The poems/poets that stick with me aren’t extreme (in some cases I wish they were) as much as they are willing to say what needs to/can’t be said. I always go back to Lucille Clifton’s “Moonchild”: “jay johnson is teaching/me to french kiss, ella bragged, who/
is teaching you? how do you say; my father?” It kills me that she can say this so simply and beautifully and that the moon is the poem’s metaphor and it shines so pure and bright through all this ugly. It goes so very far.
If you go too far, you can always come back (at least in a poem); if you don’t go out there, you’ll never know.
GL: There’s a terrific and ghoulish poem, “Dismember,” near the beginning of the book that provides an eerie counterpoint for the way the body is often treated in Liquid Like This. Many poems in this collection portray the body as a kind of magnificent but doomed device that offers fleeting promises to satisfy desires while simultaneously altering or frustrating those desires. In “Dismember,” on the other hand, the speaker contemplates the way the body is severed, appropriated, and/or destroyed for perverse, malicious or tragic reasons. The poem features a litany of gothic scenarios, including images of amputees, a “hooded captor” beheading a hostage, a serial killer collecting trophies in a box, and other nightmarish but realistic predicaments. What I’d like to know is: Why is this dark and somewhat atypical poem of yours featured so prominently and close to the beginning of the book? And how does “Dismember” inform the book’s more erotically focused exploration of the body?
LM: I love this poem: the images, the rawness, the ugliness. I think it is a good poem — my simple explanation for its prominent positioning in the book.

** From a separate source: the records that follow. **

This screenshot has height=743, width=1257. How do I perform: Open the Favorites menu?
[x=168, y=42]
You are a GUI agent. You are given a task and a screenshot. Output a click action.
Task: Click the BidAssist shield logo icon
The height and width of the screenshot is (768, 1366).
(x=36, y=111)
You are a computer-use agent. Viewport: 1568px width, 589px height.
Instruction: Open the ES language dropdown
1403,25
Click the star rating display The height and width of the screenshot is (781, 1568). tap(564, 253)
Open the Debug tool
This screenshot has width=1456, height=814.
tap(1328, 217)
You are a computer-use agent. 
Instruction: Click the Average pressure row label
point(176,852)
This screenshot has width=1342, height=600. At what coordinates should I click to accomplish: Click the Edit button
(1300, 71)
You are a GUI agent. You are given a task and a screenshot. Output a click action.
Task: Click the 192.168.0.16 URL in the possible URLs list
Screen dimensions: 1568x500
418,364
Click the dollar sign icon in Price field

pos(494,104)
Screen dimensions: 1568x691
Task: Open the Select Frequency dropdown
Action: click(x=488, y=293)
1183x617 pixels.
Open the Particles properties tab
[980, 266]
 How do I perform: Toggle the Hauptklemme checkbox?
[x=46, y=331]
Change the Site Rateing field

I love it because it comes from my longtime, graphic fear of dismembered body parts, which began when I was a child and remains long after I discovered my erotic self. What I found as I wrote the images that haunt me (I slept with the light on for months during the Jeffrey Dahmer case) was that in a textbook psychology way, it has to do with a fear of not being whole or connected, an exploration of the many ways people are damaged by separation — how identities are formed in pieces that don’t talk to each other — how we can be so distant from ourselves.
Or worse yet, how two parts of the self can be so contradictory and still exist in the same space. Identities are complex but we often reduce them to a simple character we can hold on to — and then they change.
I feel like the graphic, “gothic,” violent images of tearing/cutting the body apart are significant in that they speak to the real atrocities/horrors that take place every day. People DO THIS to one another. There is the doing and the done to and they are equally terrifying. It surpasses everything I know, except what I might do if someone tried to hurt my daughter. That’s another poem.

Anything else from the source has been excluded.